Match on the string "cell" in the entries below and return every matching line.
________________________
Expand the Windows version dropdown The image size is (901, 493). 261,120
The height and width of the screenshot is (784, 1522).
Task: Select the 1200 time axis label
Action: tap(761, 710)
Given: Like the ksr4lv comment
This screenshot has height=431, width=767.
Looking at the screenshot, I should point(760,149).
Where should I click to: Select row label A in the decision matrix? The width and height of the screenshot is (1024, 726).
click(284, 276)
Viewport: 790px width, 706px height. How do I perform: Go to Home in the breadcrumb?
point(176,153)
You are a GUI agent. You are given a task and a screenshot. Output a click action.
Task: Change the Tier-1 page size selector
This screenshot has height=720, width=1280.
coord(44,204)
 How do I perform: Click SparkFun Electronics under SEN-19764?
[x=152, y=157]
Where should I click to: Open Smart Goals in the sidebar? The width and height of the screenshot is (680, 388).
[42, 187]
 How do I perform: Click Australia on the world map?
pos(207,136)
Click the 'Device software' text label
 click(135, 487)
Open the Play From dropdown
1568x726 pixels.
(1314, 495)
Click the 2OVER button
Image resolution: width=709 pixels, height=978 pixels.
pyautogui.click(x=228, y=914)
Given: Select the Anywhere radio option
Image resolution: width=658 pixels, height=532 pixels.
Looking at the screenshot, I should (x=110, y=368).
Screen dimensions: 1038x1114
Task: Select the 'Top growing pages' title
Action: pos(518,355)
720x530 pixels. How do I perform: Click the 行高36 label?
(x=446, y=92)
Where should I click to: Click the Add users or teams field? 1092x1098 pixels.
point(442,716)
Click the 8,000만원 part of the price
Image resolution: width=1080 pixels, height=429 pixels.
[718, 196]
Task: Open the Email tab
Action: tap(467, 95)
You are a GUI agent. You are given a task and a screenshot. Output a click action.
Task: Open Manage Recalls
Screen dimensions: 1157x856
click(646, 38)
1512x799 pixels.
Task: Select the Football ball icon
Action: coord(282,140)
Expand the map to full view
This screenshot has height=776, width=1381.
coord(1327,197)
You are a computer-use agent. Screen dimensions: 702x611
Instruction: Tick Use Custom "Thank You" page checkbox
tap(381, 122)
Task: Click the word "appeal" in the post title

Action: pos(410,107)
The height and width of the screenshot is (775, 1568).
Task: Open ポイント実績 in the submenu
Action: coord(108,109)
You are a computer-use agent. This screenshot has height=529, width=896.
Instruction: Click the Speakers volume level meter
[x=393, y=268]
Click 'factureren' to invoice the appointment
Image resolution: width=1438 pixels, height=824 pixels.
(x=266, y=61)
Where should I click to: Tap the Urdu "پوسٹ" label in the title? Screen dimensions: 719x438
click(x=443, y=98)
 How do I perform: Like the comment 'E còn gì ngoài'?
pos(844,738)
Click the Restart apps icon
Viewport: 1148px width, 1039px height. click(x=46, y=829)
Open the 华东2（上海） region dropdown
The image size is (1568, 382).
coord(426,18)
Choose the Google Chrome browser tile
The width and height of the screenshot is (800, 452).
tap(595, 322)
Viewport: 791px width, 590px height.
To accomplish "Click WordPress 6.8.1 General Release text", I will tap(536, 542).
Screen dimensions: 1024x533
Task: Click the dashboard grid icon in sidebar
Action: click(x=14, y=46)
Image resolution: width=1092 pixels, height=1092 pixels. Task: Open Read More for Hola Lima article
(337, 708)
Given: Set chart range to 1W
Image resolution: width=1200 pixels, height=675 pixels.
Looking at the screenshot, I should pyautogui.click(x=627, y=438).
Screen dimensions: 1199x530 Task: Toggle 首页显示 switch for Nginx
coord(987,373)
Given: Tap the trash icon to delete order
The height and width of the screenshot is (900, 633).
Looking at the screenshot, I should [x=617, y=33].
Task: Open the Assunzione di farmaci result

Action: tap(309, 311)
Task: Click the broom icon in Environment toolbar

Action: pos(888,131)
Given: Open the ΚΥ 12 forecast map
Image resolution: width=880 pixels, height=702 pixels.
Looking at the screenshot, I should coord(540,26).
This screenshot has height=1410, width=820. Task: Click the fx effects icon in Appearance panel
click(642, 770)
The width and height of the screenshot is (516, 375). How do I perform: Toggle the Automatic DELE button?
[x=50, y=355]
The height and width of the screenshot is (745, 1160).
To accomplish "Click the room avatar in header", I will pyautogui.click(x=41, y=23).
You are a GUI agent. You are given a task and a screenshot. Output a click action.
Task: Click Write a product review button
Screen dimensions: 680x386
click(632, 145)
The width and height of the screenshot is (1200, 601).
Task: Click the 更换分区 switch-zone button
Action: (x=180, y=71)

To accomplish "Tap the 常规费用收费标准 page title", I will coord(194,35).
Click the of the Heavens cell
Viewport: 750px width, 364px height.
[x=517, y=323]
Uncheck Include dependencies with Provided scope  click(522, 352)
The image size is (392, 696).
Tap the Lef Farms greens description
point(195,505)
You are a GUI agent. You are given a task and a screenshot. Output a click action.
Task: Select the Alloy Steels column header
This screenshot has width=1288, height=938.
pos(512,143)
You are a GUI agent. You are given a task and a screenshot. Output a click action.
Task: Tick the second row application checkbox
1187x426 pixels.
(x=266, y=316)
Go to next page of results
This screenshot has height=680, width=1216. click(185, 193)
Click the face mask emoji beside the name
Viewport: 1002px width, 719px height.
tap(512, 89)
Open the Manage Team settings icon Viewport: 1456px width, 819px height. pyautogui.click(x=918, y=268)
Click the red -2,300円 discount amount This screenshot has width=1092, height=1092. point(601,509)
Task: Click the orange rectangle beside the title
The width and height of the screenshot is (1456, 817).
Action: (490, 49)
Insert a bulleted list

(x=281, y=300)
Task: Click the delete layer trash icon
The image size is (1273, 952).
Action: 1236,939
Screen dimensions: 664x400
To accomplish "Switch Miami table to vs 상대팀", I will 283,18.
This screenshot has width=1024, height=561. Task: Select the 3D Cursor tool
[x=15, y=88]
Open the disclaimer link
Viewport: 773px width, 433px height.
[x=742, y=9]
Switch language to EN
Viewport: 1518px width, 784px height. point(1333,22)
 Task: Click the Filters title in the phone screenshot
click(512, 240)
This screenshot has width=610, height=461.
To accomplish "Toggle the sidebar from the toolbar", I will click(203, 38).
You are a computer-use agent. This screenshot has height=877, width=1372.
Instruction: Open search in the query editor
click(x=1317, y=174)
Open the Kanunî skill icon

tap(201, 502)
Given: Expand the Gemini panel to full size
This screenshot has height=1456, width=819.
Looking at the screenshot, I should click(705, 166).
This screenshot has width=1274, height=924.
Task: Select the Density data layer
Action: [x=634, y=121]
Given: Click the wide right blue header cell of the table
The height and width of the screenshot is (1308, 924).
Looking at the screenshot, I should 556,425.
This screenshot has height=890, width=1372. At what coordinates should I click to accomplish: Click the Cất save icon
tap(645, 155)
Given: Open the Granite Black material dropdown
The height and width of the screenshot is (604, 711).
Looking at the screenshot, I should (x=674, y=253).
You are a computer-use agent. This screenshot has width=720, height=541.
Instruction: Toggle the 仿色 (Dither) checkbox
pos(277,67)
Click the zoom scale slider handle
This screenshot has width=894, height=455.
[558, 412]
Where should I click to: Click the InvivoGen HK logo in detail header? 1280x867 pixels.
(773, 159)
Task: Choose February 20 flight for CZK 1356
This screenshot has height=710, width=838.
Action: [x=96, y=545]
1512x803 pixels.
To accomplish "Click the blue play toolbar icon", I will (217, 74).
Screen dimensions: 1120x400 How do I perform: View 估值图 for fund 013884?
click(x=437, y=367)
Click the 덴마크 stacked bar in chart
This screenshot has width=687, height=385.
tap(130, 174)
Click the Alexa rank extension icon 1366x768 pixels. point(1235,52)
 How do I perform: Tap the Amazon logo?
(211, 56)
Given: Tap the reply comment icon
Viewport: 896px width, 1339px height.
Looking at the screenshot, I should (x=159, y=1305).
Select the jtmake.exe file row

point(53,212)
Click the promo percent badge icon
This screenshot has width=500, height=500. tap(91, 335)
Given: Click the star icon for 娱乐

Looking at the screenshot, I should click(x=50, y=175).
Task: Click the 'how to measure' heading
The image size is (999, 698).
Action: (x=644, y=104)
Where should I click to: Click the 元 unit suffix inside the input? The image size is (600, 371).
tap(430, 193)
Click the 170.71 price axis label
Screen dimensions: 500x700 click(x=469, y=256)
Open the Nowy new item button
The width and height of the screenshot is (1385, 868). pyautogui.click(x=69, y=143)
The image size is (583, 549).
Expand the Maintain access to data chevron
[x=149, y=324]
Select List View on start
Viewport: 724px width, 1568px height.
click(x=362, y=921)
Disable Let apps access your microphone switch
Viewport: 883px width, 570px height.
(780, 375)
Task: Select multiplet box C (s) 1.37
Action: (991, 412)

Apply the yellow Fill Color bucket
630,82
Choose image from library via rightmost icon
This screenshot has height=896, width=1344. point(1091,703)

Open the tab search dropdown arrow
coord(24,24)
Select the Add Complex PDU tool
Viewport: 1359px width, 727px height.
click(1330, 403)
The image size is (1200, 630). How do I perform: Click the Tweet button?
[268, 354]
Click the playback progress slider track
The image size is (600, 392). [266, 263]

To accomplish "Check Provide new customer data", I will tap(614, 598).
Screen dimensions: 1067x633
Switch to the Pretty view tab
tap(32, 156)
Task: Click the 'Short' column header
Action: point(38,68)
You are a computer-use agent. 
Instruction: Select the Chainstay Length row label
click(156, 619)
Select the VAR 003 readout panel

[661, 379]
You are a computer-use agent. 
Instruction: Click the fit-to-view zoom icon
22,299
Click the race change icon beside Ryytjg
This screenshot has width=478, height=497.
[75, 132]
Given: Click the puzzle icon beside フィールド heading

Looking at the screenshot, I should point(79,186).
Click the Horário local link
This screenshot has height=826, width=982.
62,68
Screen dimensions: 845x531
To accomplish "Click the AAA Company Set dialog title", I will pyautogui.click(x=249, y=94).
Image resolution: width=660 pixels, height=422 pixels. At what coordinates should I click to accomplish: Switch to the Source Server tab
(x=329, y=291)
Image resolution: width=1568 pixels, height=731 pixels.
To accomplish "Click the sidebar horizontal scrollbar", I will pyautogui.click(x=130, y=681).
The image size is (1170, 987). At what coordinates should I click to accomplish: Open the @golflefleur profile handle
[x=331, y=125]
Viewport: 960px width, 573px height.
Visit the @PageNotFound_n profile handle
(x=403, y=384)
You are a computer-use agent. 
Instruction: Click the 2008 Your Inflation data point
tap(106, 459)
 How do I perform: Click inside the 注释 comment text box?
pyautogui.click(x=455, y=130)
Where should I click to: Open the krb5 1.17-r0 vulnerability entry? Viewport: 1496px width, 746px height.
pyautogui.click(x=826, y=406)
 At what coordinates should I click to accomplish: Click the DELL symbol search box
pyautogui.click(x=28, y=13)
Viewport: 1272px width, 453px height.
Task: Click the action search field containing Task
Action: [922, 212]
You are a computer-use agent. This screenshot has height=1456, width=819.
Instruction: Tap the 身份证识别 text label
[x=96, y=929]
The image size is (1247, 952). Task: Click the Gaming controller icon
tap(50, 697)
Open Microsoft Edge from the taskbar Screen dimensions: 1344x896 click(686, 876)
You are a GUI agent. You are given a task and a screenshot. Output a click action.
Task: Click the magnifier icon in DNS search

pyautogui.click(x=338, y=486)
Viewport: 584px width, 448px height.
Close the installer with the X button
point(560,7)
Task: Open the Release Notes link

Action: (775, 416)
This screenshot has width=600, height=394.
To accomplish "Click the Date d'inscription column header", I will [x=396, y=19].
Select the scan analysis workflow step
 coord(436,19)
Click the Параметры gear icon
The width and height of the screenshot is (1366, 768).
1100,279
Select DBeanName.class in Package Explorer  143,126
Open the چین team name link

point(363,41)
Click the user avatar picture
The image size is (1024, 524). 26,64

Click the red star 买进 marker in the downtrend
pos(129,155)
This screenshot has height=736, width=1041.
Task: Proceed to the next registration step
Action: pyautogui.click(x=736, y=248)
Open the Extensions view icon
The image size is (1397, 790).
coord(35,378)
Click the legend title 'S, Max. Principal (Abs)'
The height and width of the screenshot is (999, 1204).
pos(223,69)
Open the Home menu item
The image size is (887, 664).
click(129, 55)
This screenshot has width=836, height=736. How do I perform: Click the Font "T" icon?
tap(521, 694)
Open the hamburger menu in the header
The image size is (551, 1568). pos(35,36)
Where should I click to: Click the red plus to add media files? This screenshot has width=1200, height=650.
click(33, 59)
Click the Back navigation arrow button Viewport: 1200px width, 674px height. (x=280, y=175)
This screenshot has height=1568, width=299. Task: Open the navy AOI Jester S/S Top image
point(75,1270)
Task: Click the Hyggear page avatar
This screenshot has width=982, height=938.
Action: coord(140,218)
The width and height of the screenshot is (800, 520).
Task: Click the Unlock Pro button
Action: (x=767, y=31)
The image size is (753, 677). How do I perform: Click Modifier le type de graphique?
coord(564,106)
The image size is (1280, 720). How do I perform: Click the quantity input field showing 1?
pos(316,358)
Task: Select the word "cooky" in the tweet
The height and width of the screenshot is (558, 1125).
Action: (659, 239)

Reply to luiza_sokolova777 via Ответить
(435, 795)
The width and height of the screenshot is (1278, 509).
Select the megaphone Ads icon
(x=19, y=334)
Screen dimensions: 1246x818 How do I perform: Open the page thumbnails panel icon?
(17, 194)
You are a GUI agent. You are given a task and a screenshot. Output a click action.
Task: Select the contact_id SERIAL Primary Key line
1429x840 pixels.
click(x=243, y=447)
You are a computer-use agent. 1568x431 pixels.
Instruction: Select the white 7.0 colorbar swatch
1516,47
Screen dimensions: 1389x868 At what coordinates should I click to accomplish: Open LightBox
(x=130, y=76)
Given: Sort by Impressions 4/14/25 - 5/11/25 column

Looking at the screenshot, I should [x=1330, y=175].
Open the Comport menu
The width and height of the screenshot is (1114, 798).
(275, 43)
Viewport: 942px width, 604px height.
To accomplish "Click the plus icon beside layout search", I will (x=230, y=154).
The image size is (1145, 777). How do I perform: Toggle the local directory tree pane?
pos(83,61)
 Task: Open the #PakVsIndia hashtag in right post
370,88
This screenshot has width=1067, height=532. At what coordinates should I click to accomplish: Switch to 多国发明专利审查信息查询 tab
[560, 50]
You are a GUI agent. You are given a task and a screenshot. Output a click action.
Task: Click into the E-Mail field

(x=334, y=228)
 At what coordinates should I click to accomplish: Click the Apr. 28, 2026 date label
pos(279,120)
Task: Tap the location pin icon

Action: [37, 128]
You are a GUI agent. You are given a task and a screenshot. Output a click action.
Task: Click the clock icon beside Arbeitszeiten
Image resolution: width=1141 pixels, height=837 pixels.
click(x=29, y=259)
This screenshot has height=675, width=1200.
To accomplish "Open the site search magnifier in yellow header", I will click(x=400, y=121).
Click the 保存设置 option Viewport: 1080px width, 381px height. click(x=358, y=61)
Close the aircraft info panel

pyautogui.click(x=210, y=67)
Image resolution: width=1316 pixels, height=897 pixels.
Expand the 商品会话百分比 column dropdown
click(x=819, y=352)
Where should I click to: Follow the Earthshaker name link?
________________________
— Exercise answer —
Click the of the Heavens cell
Given: Click the wide right blue header cell of the table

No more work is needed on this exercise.